Is it possible in C# to check whether a HTML string actually contains some text or is just made up of HTML tags and entities only?
For example
string str = @"<p xmlns=""http://www.w3.org/1999/xhtml"" />"
This contains only HTML tag and no text.
XDocument doc = XDocument.Parse(yourString);
bool containsText = doc.Root.DescendantNodes()
.Count(el => el.GetType() == typeof (XText)) > 0
Tip:
I often combine this approach with SGMLReader to ensure valid xml for XDocument.Parse(...)
In case you only want to parse valid XHTML, you can use classes from the default .NET libary. XmlReader
or XDocument
.
You will need to parse your entire HTML string. For each element, simply check whether it contains any text.
However, as others have mentioned this will only work for valid XML, which HTML often isn't. In this case you are probably better of with the libraries as mentioned in the other answers.
If you parse your input with the HTML Agility Pack, you can then check the document.DocumentNode.InnerText
property to see whether there is any text in the whole fragment.
This is one case where using a regular expression with HTML would be a valid approach. It normally isn't with HTML, because HTML isn't a regular language. However, the features we care about can be expressed in terms of regular language - we don't care about the potentially limitless nesting of tags, which is what makes HTML not a regular language.
Or in other words, the rule that you can't parse HTML with a regular expression still applies, but you aren't actually parsing here. (Incidentally, a recursive regular expression also allows parsing HTML, in theory at least).

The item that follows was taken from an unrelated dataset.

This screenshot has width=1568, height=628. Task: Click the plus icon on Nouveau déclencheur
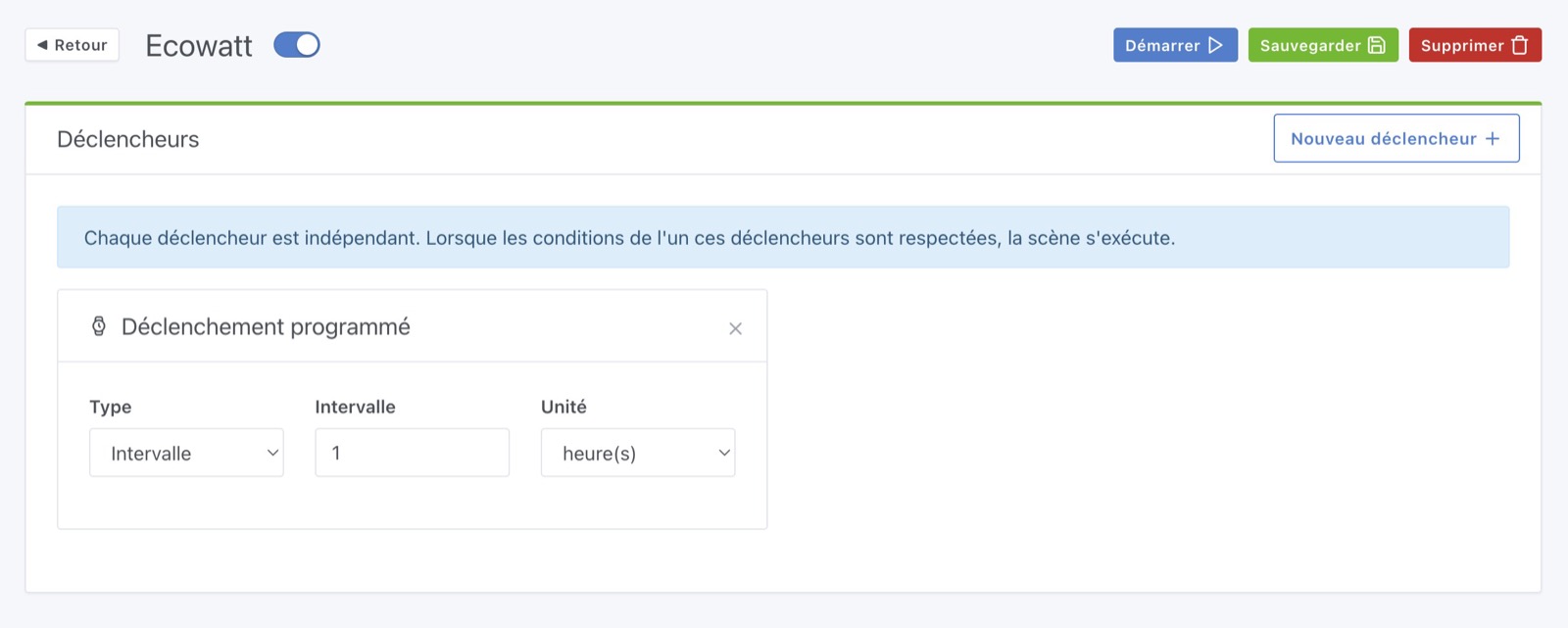click(x=1494, y=138)
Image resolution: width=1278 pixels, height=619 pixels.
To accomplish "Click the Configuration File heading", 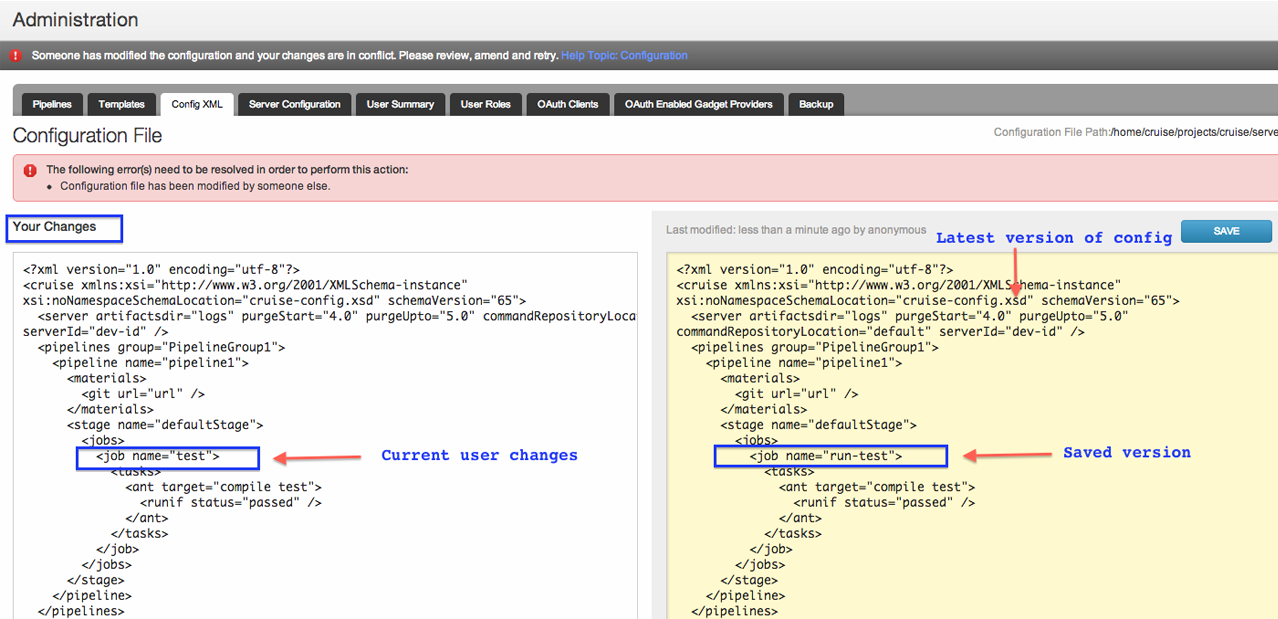I will point(87,136).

The tricky bit in writing it, is that >
is allowed in attribute values. Where it not for that, the simple expression ^(<[^>]*>)$
would be all it would take to match a tags-only string (adjust to allow whitespace also if you want).
The fiddliness of dealing with >
in attributes though, makes me favour:
public static bool IsTagsOnly(string html)
{
bool inTag = false;
char attChar = '\0';
foreach(char c in html)
{
if(char.IsWhiteSpace(c))//include or excise this bit depending on whether you count whitespace as "content"
{
continue;
}
if(!inTag)
{
if(c == '<')
inTag = true;
else
return false;
}
switch(c)
{
case '\'':
switch(attChar)
{
case '\'':
attChar = '\0';
break;
case '\0':
attChar = '\'';
break;
}
break;
case '"':
switch(attChar)
{
case '"':
attChar = '\0';
break;
case '\0':
attChar = '"';
break;
}
break;
case '>':
if(attChar == '\0')
inTag = false;
break;
}
}
return true;
}
Whenever you deal with HTML, it's quite tricky.
You could simply achieve that with regular expression but please note that PARSING HTML WITH REGULAR EXPRESSION IS A BAD IDEA !!!. This is simply because HTML can be incorrectly formatted.
If you want to do it properly I would suggest using HTML parsers like Argotic or HtmlAgilityPack (they are both available in NuGet).
Hope it helps